BWW Interviews: Stacia Fernandez - Creating and Recreating
Following in the footsteps of a career-defining performance—like, say, Alice Ripley’s in Next to Normal—can be daunting…but Stacia Fernandez is up to the challenge. While taking a leave from Mamma Mia! through January, Fernandez is playing Diana Goodman in Florida Studio Theater’s production of N2N, finding new ways to make the role her own.
The role, which follows the emotional and psychological journey of a woman (and her family) dealing with loss, grief and mental disorders (though not necessarily in that order) is a challenge for any actress. Diana must be simultaneously sympathetic and abrasive, comic and tragic, loving and vicious. And, of course, the performer has to be able to belt out some pretty spectacular notes while emoting her heart out, making this one of the rare roles that requires both an actress who can sing and a singer who can act.
Initially, Fernandez says, the idea of a woman having this amazing opportunity in a musical was enough to attract her to the role. “When I saw the show on Broadway, I was so inspired by Alice's interpretation, and this riveting story that was being told,” she recalls. “I wanted to tell it my own way.” While she calls Ripley’s performance “brilliant,” she wanted to interpret the role differently and figure out on her own how she would play the role.
While she doesn’t feel much pressure from Ripley’s performance lingering in audiences’ memories, she acknowledges that it can be “an adjustment” for people watching. “If our audience saw Alice, they might be expecting to see things done a certain way,” she says. “They have to readjust to my Diana. My interpretation.” That, she says, comes with the territory of recreating a role. “I think the audiences here at FST are embracing and making a great leap with us every night.”
In order to make her Diana her own, Fernandez thought about how she herself would be if she were bipolar and schizpressive. “I can only tell the truth if it comes from me,” she says. “And this does.
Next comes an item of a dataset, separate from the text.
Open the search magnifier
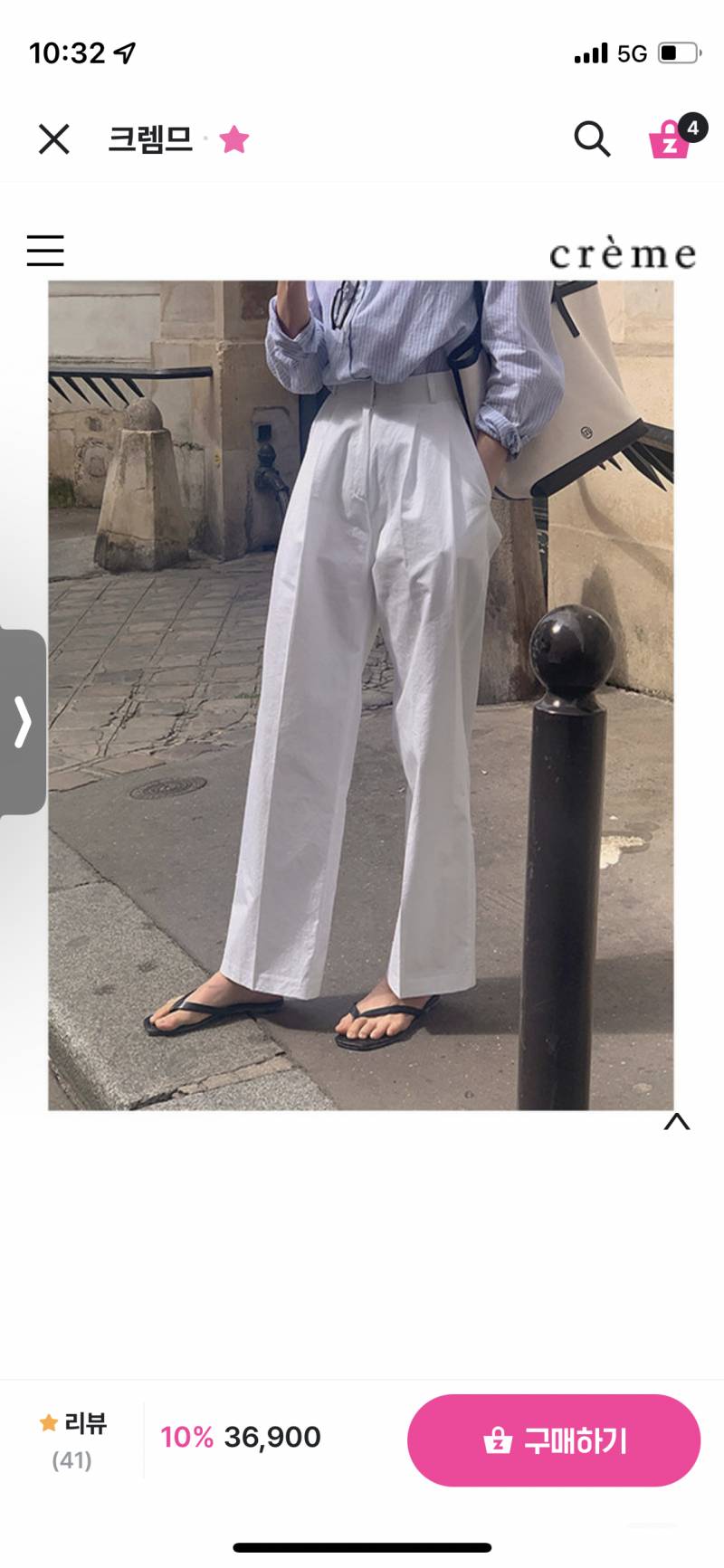The width and height of the screenshot is (724, 1568). (592, 139)
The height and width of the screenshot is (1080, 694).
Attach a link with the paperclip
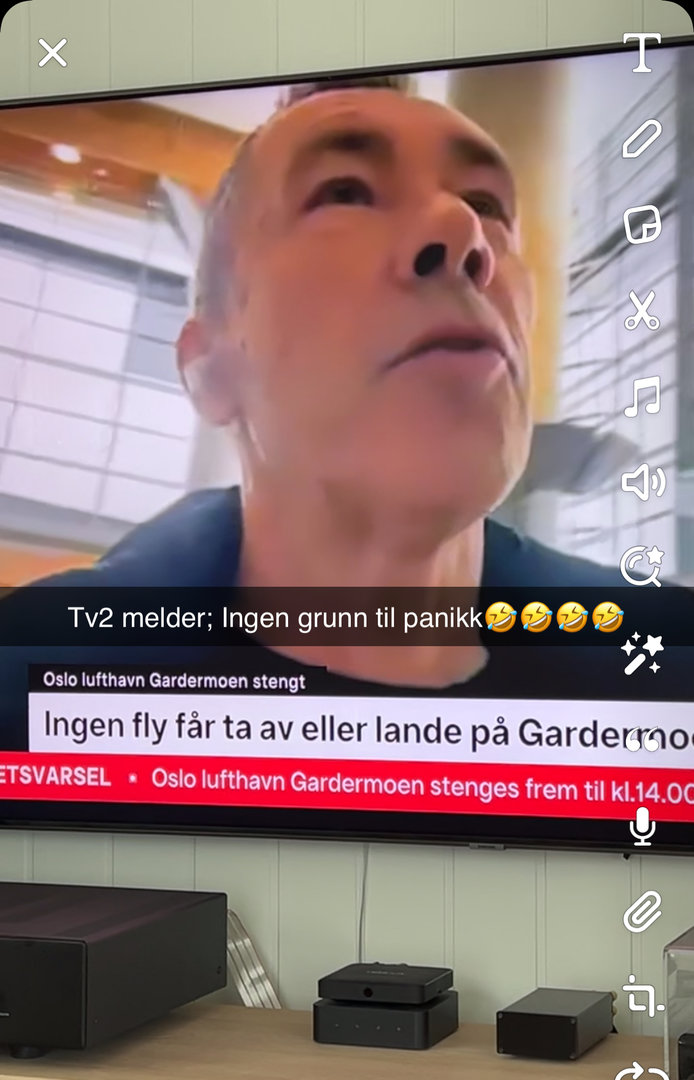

I know that I had that moment in the discovery process where I started looking at everyone I would meet and think, ‘They could be walking around with this disorder.’ There are a lot people in our society with mental illness, [and] a great percentage are functioning just fine. So how would I be functioning?”
Like most people, Fernandez says that she has dealt with some loss and grief in her life. “I recently walked with a dear with friend through a terminal cancer,” she remembers. “That certainly taught me a lot about the medical profession and about how I deal with grief. It was traumatic, and I think what Diana went through was traumatic as well.”
This week (“and it does change,” she quips), Fernandez’s favorite moment in the show is the song “The Break,” in which Diana begins to connect the dots of her illness with Dr. Madden. “It's very satisfying as an actress to get to this place,” she says. “It's a relief. It's scary. It's joyful. It's terrifying. And I have to say that the whole play, as written so brilliantly by Tom Kitt and Brian Yorkey, is an honor to live inside every night. Just singing this music and saying the words every night feels like a gift.”
Ultimately, Fernandez hopes that her audiences get some insight into bipolar manic depression from the show, and that they understand that everyone has their issues, “and that hiding from them never really heals anything.”
“This is truly an amazing experience for me,” she continues. “The fact that Mamma Mia! has let me go for these 16 weeks to do a play that means so much to me as an artist is a gift. I will be heading back there on January 21st and I so look forward to it, but I will be enjoying and diving into this play with my heart and soul for every moment that I'm here!”